Stress levels and/or performance deficiencies can be excellent barometers for alerting you to mental, physical, nutritional and even emotional health concerns. Nip it in the bud and you're back on your game and in the zone again.

If this condition is becoming chronic or concerning, you may just need a new boss or even a new job. But these signals could very well be early warning signs. In any case, your health is most important…and your mental health awareness can be your clue bird.
If this condition is chronic or concerning, to you or someone that works close to you, please check-in with a wise and learned physician. Most health concerns and even dis-eases are considered preventable now days. And you have heard sage wisdom in "an ounce of prevention is worth a pound of cure."
Stress, specifically the negative stress category, is now proven to be the number one cause of preventable diseases in North America.
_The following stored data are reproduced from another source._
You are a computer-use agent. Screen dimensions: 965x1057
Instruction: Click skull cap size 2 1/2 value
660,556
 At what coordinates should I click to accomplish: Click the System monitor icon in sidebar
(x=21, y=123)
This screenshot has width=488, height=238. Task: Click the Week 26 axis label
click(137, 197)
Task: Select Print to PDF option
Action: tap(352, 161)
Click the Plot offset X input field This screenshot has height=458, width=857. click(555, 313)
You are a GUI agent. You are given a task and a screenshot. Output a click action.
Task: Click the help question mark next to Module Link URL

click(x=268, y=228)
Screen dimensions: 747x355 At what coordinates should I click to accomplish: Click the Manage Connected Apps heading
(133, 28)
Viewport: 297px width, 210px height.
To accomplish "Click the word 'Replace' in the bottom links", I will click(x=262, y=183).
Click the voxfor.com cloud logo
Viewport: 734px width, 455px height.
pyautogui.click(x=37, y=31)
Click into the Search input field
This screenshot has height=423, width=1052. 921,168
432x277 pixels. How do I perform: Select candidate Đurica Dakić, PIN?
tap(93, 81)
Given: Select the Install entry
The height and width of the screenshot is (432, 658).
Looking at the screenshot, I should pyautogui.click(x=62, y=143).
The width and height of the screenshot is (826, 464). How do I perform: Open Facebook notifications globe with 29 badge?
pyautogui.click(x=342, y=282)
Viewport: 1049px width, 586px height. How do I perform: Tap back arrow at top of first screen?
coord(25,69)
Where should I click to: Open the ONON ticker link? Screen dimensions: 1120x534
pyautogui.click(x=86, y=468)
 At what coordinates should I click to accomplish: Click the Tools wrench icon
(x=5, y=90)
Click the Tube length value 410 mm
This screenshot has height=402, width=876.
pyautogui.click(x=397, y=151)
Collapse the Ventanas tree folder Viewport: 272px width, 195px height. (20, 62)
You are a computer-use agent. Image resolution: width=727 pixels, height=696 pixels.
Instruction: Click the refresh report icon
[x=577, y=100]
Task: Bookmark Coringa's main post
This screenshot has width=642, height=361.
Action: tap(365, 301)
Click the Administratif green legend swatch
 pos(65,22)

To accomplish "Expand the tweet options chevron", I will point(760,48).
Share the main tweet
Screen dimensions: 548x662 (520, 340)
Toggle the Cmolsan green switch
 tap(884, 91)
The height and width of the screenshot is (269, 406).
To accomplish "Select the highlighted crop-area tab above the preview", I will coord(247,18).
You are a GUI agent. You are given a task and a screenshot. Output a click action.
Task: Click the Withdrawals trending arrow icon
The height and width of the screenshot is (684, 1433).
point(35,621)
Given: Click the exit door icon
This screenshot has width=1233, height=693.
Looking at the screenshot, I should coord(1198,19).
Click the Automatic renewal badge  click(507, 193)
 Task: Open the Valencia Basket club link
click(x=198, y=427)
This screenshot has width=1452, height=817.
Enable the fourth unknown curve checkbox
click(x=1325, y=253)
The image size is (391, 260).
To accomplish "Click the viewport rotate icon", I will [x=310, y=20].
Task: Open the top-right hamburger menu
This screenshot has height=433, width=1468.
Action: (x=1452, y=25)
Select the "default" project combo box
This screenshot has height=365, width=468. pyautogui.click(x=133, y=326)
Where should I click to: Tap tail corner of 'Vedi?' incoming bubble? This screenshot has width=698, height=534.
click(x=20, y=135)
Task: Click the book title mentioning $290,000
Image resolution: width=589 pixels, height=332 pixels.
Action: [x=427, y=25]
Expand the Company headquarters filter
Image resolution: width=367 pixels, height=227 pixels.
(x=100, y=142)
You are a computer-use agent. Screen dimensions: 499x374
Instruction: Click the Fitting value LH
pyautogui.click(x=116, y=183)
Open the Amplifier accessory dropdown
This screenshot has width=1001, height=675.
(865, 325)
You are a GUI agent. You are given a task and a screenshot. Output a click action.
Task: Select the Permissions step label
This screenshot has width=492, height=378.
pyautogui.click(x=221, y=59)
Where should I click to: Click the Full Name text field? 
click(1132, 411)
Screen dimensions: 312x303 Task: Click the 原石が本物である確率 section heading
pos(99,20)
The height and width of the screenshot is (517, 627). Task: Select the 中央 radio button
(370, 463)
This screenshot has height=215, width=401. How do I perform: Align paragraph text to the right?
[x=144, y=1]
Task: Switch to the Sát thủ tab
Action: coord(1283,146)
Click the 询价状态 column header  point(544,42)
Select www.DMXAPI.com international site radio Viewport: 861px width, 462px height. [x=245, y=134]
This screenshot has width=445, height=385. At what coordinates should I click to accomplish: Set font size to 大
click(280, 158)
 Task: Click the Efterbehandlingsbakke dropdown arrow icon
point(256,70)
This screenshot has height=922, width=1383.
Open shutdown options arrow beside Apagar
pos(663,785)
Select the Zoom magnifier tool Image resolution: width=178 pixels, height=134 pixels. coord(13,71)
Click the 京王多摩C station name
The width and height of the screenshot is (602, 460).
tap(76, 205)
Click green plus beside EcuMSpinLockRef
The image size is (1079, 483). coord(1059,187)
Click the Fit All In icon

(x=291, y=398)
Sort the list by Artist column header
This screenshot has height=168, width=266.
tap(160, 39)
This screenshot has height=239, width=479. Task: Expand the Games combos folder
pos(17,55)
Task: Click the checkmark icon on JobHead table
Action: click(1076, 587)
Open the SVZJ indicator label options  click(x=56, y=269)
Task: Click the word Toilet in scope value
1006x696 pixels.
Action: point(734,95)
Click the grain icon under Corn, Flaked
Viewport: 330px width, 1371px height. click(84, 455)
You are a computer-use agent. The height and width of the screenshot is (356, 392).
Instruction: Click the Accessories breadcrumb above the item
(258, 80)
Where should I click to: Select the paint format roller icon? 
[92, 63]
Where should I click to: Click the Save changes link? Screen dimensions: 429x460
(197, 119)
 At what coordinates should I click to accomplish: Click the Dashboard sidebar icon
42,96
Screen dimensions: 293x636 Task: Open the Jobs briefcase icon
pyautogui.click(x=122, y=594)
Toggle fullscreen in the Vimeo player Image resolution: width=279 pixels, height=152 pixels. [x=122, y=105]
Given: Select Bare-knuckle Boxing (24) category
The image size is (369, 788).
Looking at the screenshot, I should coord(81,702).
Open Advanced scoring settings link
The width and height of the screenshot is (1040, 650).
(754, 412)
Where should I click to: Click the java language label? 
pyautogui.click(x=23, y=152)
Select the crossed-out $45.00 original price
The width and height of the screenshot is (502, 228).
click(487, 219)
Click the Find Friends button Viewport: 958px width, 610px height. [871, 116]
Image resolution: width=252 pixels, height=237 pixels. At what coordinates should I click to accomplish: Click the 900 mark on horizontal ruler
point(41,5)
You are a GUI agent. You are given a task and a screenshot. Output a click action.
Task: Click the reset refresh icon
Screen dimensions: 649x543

Now for this article, let's assume that you are normally productive and organized and that this is all a recent development noticed within the office environment. We will leave inter-personal and intra-personal conflict issues for another article altogether.
Let's also assume that you are basically in good general health, routinely get sufficient sleep of 7-8 hours a night, eat pretty well, get a reasonable amount of exercise, are within moderately healthy weight parameters and generally maintain a moderately well balanced lifestyle. Most important for this piece, let's assume that you are motivated, you like your current job, and are passionate about performing well in your work. You seek out advancement.

If you or others notice that you are losing focus, take steps immediately and often. Physiological performance and state of mind will often respond to even minor adjustments in routines.
Our brains and our bodies are the best pharmaceutical factory ever created. Peak performance depends on good precursors to produce effective results. Brain function can be dramatically enhanced with simple adjustments. The following techniques are effective for most conditions, but these are essential ingredients for all corporate athletes in order to ensure mental fitness and peak performance.
Change-up monotonous routines often
Whatever routines are repetitive and monotonous should be examined. Our muscles, brains and bodies can get bored and uninterested. We will hit plateaus or even backslide. Athletes experience this. So do corporate athletes. Change your routines to keep them fresh and interesting, or at least, create something new and interesting within any un-changeable tasks. Take a different way to the office and back home. Listen to good music or inspirational material. Make routines more fun. And yes, you really can even fake until you make it.
Read, walk, breathe and refresh during break time
Energizing your brain power is as easy as refreshing your body/mind with mental and physical stimulation. Read something stimulating or funny. Skip the elevators. Walk up and down stairs. Go for a walk. Take a power break. Breathe!
Breathe deeply and learn about alternate nostril breathing techniques. You can close your eyes and go to a relaxing space in your imagination to refresh your mind and lower stress. The body/mind responds well to mental relief and exercise.
Energize by eating and drinking regularly
Small meals more often are better that one or two large meals a day. Take your time and pay attention when it comes to nutrition routines. A healthy breakfast is vital to peak performance. Munch on healthy snacks during the day. Keep a bottle of good water on your desk to maintain hydration.
Our planet is covered by about 70% water. Our brain is about 70% water. A healthy bodyweight is composed of about 70% water. Our blood is about 83% water. What percent of your particular diet should be water? Depends, but it is said that most of us are chronically dehydrated.
With these basic pointers, you can get back on the right track. Of course, these are just a few of the basics. But don't wait for alarms. Listen to your body/mind. And others will often notice minor changes in us first. Now, if you have financial stress, that's a whole different discussion. Exercise and reward your mind/body in order to maximize your performance in the office.